En un comunicado con motivo del Día Internacional de los Trabajadores, la institución señaló que la fecha se celebra en un momento difícil para la población de la Franja de Gaza y Cisjordania por la pobreza, el bloqueo, las operaciones militares y la falta de oportunidades.
Ante esa situación, llamó a la comunidad internacional a asumir sus responsabilidades para detener los ataques israelíes.
El trabajo pasó de ser un derecho natural para miles de palestinos a una lucha diaria por la supervivencia como consecuencia de los estrictos cierres y la fragmentación de Cisjordania por los puestos de control militares, denunció.
Las aldeas y ciudades del territorio son objeto de continuas incursiones de colonos bajo la protección del Ejército, que ataca a los agricultores en el marco de una política sistemática destinada a socavar los cimientos de la resiliencia y agotar las fuentes de subsistencia, advirtió.

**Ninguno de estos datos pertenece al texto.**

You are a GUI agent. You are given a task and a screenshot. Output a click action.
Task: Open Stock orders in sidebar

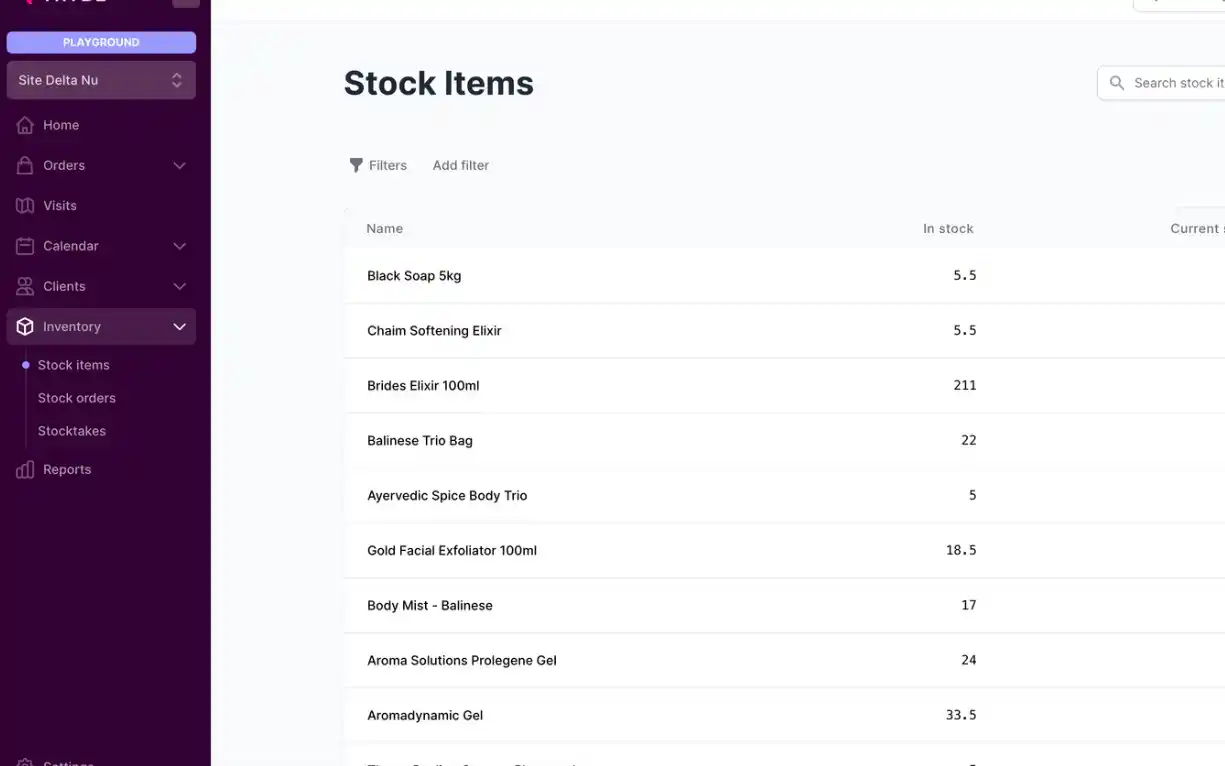(x=77, y=398)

También criticó “el estrangulamiento financiero impuesto a la Autoridad Nacional Palestina mediante la retención de fondos” al destacar que esa política exacerbó la crisis económica.
Pero la tragedia se manifiesta de forma más grave en la Franja de Gaza como resultado de la agresión, la destrucción generalizada y el colapso de los cimientos de la vida allí, afirmó.
En similar sentido se pronunció la Federación General de Sindicatos Palestinos, que ayer anunció la cancelación de todas las actividades conmemorativas por la jornada ante “las circunstancias excepcionalmente difíciles por las que atraviesa la clase trabajadora” de Gaza y Cisjordania.
El gremio reveló que el desempleo superó el 85 por ciento en el enclave costero y 38 por ciento en la Ribera Occidental.
Las violaciones no se limitan a la privación del trabajo, incluyen asesinatos, detenciones y abusos, subrayó.
Ante esa situación, el sindicato reclamó a Israel el cumplimiento del derecho internacional y una indemnización a los trabajadores por sus pérdidas.